While it could be argued that there may be a limited number of employees available among whom this job can be distributed, it certainly cannot be argued that administering vaccinations is so highly specialized that the plaintiff was hired for his expertise in this position. The plaintiff in this case was hired over 30 years before the defendant’s vaccination policy ever became a part of the job functions of being a pharmacist. Furthermore, all Rite Aid pharmacists had to complete a training to administer vaccinations, meaning that it is likely that none of these pharmacists were hired for their expertise in administering vaccinations. This is especially true because Rite Aid offered training for pharmacists from 2011 to administer vaccinations.

In weighing the Second Circuit factors in determining an essential job function, there is a great deal of deference given to the employer’s judgment. The Second Circuit notes that courts “must give considerable deference to an employer’s judgment regarding what functions are essential for service in a particular position.” Shannon v. New York City Transit Authority, 332 F.3d 95, 100 (2d Cir. 2003) (citation and internal quotation marks omitted); see also, e.g., 42 U.S.C. §12111(8) (“[C]onsiderations shall be given to the employer’s judgment as to what functions of a job are essential, and if an employer has prepared a written description before advertising or interviewing applicants for the job, the description shall be considered evidence of the essential functions of the job.”). However, the Second Circuit is also clear that while employer’s judgment and written description of the job are important factors “no one listed factor will be dispositive.” Stone, 118 F.3d at 97.

In Stevens, it appears that the Second Circuit made the employer’s judgment factor dispositive in determining what functions were essential for the job of a pharmacist. Certainly after 2011, administering injections became a part of the written job description of being a Rite Aid pharmacist. Id. However, it could be instructive to examine past written job descriptions as well in this case. The jury may have weighed the fact that when the plaintiff applied to be a pharmacist at Rite Aid, administering vaccinations was not an enumerated job function. It may be an unreasonable exercise to only examine Rite Aid’s job description from 2011, a description put into place well after the plaintiff was hired.

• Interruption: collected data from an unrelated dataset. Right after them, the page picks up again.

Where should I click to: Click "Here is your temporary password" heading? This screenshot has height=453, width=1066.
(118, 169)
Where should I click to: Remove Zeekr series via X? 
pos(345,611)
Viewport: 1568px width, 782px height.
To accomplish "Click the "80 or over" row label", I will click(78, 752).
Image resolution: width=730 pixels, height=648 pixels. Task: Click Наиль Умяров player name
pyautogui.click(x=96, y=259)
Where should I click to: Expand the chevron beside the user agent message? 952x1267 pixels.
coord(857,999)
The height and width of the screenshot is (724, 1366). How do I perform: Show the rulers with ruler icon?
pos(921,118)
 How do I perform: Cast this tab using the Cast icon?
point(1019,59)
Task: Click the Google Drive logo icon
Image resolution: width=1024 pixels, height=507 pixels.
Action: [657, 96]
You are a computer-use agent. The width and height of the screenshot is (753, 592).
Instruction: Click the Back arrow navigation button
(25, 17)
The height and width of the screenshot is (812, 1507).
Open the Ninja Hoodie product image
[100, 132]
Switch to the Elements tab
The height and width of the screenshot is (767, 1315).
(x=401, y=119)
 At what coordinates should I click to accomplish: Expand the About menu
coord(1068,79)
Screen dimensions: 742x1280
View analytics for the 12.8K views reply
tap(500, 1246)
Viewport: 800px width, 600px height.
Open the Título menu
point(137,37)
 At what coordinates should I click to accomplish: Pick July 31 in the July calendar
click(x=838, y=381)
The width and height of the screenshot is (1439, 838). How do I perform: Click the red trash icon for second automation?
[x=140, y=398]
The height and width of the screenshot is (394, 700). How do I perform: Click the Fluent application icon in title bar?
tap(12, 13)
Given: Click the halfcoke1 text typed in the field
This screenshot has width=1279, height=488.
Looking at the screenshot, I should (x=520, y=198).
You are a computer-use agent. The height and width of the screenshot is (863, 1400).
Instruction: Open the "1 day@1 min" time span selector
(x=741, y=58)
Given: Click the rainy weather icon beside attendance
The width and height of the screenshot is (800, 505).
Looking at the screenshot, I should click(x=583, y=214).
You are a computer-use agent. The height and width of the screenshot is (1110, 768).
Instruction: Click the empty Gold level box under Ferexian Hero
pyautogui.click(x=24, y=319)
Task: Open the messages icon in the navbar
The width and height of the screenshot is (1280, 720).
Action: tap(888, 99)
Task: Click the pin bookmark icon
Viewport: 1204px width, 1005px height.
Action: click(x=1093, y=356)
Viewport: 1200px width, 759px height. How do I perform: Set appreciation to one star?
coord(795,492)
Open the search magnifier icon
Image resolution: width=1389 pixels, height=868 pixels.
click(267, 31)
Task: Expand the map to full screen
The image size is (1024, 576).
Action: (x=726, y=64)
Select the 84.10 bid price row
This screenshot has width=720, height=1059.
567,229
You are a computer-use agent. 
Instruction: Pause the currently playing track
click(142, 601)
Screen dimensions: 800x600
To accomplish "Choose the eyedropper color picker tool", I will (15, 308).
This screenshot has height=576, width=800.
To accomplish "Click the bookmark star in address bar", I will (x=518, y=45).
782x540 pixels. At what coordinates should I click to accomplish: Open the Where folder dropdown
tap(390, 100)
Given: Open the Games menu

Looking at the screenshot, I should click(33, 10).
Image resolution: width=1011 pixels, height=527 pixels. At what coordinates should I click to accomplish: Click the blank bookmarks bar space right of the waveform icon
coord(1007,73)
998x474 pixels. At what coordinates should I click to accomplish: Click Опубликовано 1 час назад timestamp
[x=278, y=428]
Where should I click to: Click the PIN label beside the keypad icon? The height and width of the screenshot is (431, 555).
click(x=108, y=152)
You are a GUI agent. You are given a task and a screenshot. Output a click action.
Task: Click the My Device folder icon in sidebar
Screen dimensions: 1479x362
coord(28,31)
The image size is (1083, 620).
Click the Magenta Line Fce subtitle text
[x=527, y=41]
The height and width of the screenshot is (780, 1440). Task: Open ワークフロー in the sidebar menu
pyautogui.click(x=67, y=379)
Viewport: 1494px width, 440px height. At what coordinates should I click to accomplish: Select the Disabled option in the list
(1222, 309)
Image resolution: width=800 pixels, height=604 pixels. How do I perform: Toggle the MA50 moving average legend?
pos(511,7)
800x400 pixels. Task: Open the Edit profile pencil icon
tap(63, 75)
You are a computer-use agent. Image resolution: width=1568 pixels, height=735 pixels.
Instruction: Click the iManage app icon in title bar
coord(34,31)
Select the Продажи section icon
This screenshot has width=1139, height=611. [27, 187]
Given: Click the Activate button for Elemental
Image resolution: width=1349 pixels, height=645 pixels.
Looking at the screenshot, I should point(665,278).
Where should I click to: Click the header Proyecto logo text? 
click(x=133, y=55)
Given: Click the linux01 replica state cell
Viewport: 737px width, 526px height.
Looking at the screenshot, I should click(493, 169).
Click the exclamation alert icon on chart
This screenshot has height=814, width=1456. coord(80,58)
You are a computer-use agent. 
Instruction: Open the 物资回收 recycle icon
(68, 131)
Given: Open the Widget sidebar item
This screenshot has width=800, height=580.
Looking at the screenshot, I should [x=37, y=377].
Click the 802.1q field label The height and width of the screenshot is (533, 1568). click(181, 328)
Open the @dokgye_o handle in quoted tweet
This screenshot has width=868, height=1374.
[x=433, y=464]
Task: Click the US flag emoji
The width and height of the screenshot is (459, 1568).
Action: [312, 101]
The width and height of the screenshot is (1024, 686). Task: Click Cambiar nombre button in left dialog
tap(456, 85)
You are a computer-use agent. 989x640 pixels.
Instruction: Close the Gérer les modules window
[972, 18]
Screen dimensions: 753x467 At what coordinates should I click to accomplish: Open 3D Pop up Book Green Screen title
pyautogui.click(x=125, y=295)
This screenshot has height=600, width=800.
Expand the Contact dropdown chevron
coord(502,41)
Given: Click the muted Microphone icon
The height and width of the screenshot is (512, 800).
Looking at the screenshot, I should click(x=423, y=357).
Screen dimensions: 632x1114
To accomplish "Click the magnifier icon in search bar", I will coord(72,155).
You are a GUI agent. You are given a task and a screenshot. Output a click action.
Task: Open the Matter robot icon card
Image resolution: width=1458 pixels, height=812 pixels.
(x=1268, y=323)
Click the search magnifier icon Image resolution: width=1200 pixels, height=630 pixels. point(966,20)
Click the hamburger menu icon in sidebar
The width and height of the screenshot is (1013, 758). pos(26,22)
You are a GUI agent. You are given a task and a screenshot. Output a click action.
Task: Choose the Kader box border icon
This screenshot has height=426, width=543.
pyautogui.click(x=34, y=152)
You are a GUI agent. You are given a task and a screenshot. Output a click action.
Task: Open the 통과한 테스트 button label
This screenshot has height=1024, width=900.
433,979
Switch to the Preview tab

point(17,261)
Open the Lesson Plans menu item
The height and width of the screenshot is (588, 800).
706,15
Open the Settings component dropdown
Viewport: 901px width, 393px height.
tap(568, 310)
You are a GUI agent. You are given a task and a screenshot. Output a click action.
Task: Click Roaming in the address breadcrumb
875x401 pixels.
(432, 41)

At the time Rite Aid begin to administer its vaccination program, Stevens was not a Rite Aid applicant. If Stevens was applying for the job in 2011, then it would be reasonable to argue that Stevens was well aware that a condition of being hired was the ability to administer vaccinations and that given his fear of needles, it would make it difficult to perform the essential function of administering vaccinations. Since the plaintiff was an employee for years without having to administer any vaccinations as a pharmacist, it is important to understand that written job descriptions should be taken in totality in this case since the plaintiff was not a job applicant but a long standing employee with Rite Aid.

There was no evidence presented that the purpose for being a pharmacist was to administer vaccinations, particularly since at the time of the plaintiff’s termination, a Rite Aid executive testified that there were low immunization numbers in 2011. While he stated the public was not aware of the immunization program yet and it has since grown, the courts only base essential function analysis on the status of the function at the time of the employee’s termination. Past employees were also not required to administer vaccinations prior to 2011. After 2011, all Rite Aid pharmacists were mandated to administer vaccinations, which certainly weighed in the plaintiff’s favor.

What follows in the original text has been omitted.